A common approach to assess ROI on any BI tool deployment is through adoption metrics. Tool usage is a tangible way to ensure business users are extracting value from the investment. Industry organizations like The Data Warehousing Institute (TDWI) often refer to highly adopted BI deployments as “Pervasive BI” – something many companies strive for but many struggle to achieve.
Actively monitoring usage is a key component of Adoption Management – a critical factor in Power BI deployment success. Power BI offers a way to do this via Audit Logs, a capability available to tenant administrators.
Working with your log data
To access audit logs, you must first turn on this capability on the Admin Portal by going to your settings, as shown below.
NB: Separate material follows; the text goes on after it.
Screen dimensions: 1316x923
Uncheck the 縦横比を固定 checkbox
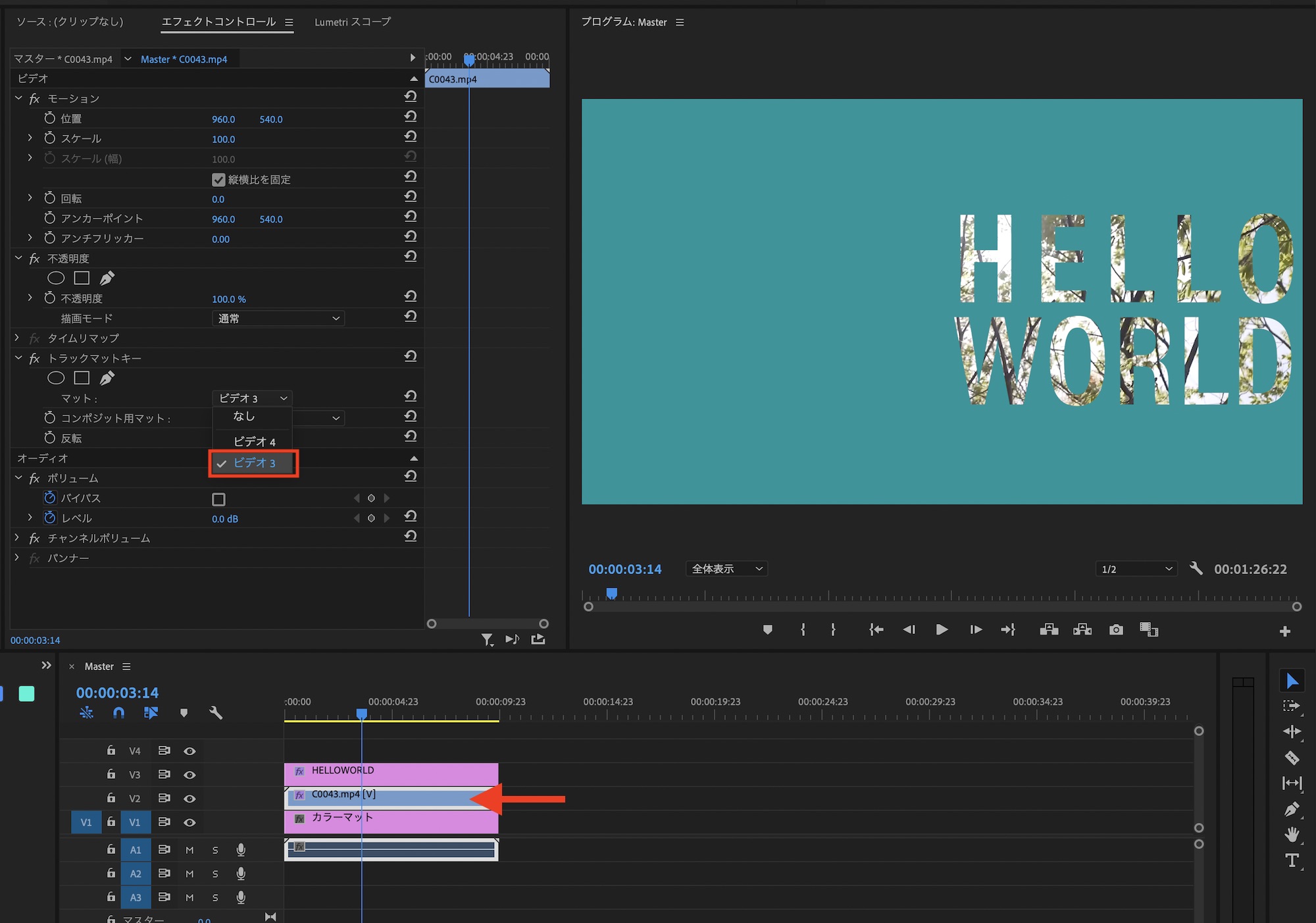[x=218, y=180]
Note that to query the logs, you will be redirected to the O365 Admin Center Security & Compliance portal. From there, you can manually retrieve information regarding Power BI activities – for example:
- Who viewed a Power BI dashboard, and when
- Who is sharing dashboards
- When was a specific dataset deleted from your Power BI service
- When was a Power BI group created
When manually searching the log, you can download usage data in CSV format. You can also automate the downloads via PowerShell using a specified login through Exchange Online.
While loading the CSV file in Power BI, make note that log data is in JSON format. To serialize into a table, you can use a Query Editor transform:
As you expand the columns, ensure you click on “load more” within the column selector. Given that by default Power BI will not load columns unless explicitly selected, simply clicking “OK” will not expand the “ItemName” field which gives the Power BI asset name (report/dashboard/etc.) that we are tracking activities for.
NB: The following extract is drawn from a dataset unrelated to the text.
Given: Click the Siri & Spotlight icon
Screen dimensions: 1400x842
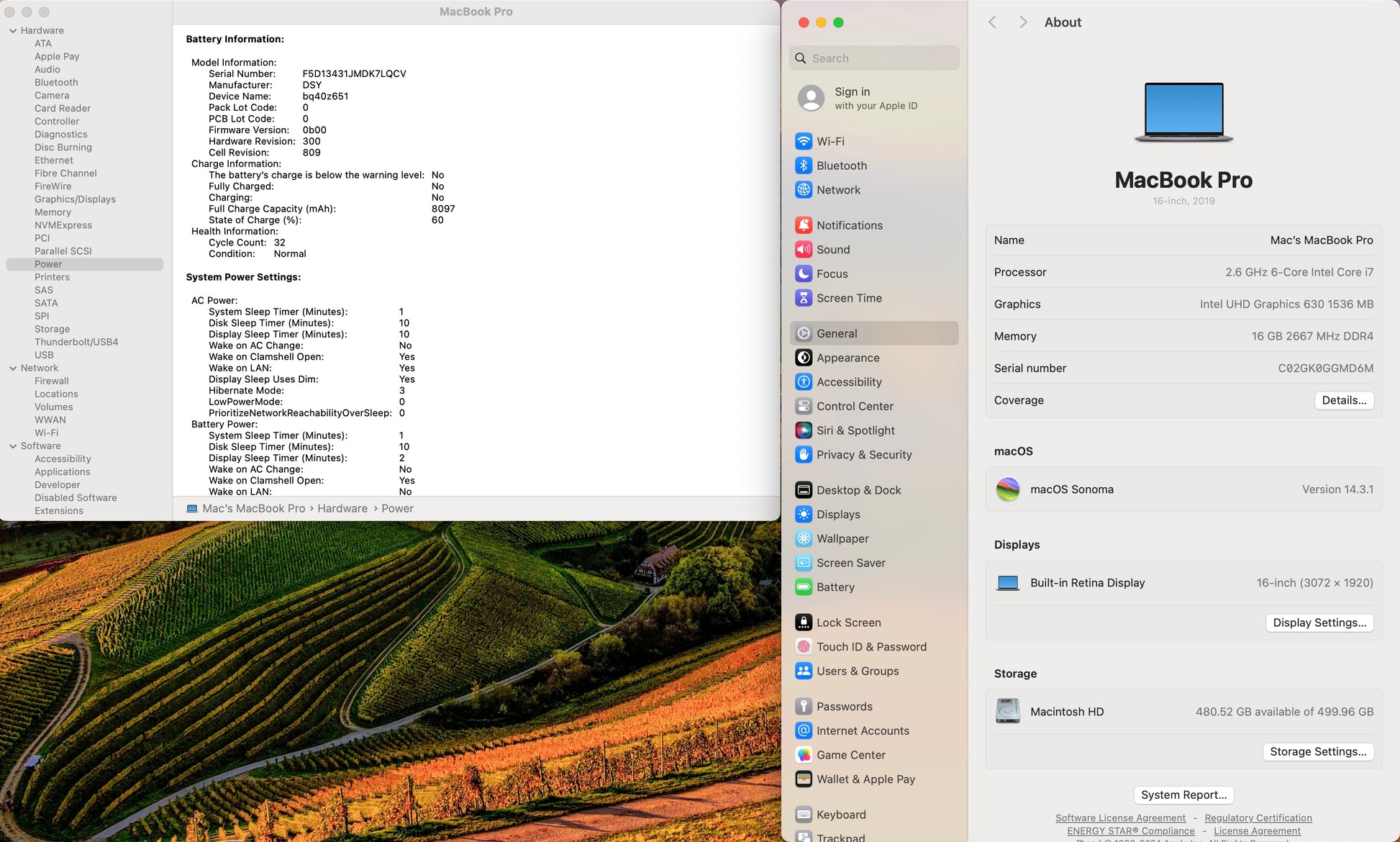Looking at the screenshot, I should [x=804, y=430].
What kind of questions can I answer via Audit Logs?
Currently, log data is centered around item usage (as opposed to by user type: consumer vs. power user, for example). As such, questions related to dashboard or report popularity can make for great uses of log data. Increased popularity can be used as a direct measurement of Power BI adoption. For example, you can see the 5 most popular dashboards by creating a simple running total DAX calculation, as shown below:
If sharing is done via direct dashboard shares, one could also analyze which drilling path (from dashboard to report) is the most popular. This is because reports do not show up on the user menu when a dashboard has been shared directly (only the dashboard shows up), yet users can still drill into the report from a dashboard tile.
By enhancing audit log reporting with a few calculations, we can compare the adoption behavior of consumers within specific lines of business.
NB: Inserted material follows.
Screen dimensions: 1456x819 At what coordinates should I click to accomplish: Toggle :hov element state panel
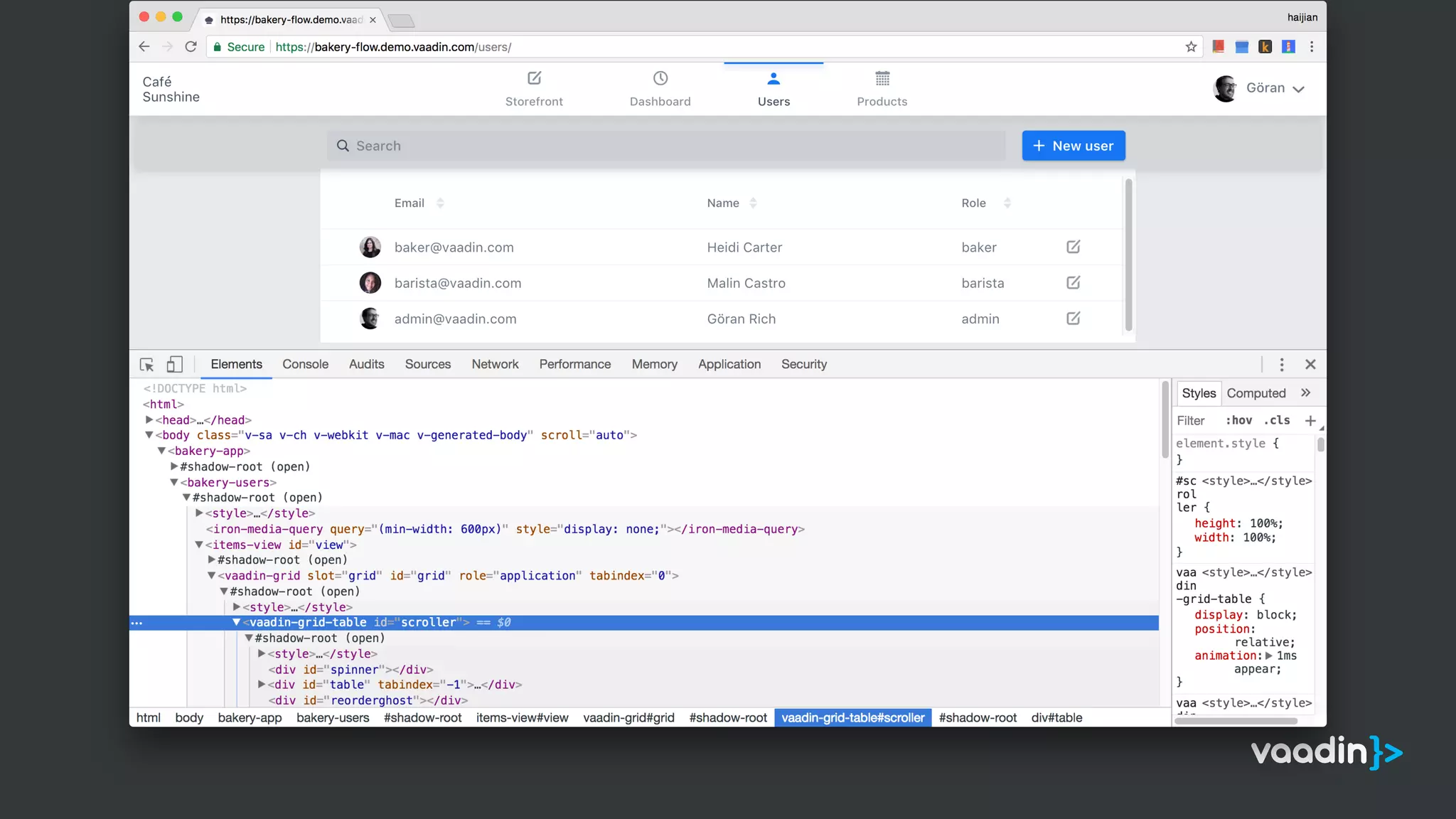click(x=1238, y=420)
By comparing individual audit logs on a specific report or dashboard, we can often see some consumers that – within a single line of business – display higher adoption rates than others. This is not necessarily intuitive, as you would think all business users with the same role would have a similar adoption profile.
It is recommended to define an ideal usage profile, by user role. With it, lots of insights could be gained by comparing the actual usage versus target usage behavior:
Note that higher usage (beyond target) may not necessarily translate into desired adoption behavior. For example, a user that accesses a report on a daily basis even when an automated data refresh is scheduled weekly might be experiencing issues consuming the report (for instance, they may have trouble retaining information due to a highly busy report layout).
Audit logs provide a starting point from which we can have an informed conversation with the business regarding their satisfaction with the report consumption experience.
Prototyping vs. Consumption
It is common for Super Users and/or Power Users to build reports on behalf of consumers. In this scenario, picture an adoption profile in which the Super/Power User will have usage activity spike during tactical prototyping, followed by a decline once the report is published to production (via Content Packs or direct dashboard shares). While their usage declines, you would expect increasing consumer usage signaling a positive adoption rate, as shown below:
Although audit logs do not provide information to separate user types (consumers versus power users), a Power BI report using audit data can easily be enhanced to categorize users based on known profiles.
Cycles of prototyping should normally be followed by spikes in adoption. Differing usage patterns can be a signal of adoption problems. For example, the usage pattern below could emerge when Super Users modify the model and/or report too frequently, which can confuse consumers who may have shared some initial excitement, but are no longer sure what to expect next time they access the report.
Audit logs do not dictate a method for tracking usage or adoption. However, as you plan for deployment, you likely have assumptions on how you intend super users, power users and consumers to leverage Power BI reporting. By explicitly defining expected usage patterns, the BI team can corroborate adoption, and proactively take corrective measures when log data indicate user behavior that does not conform with expectations.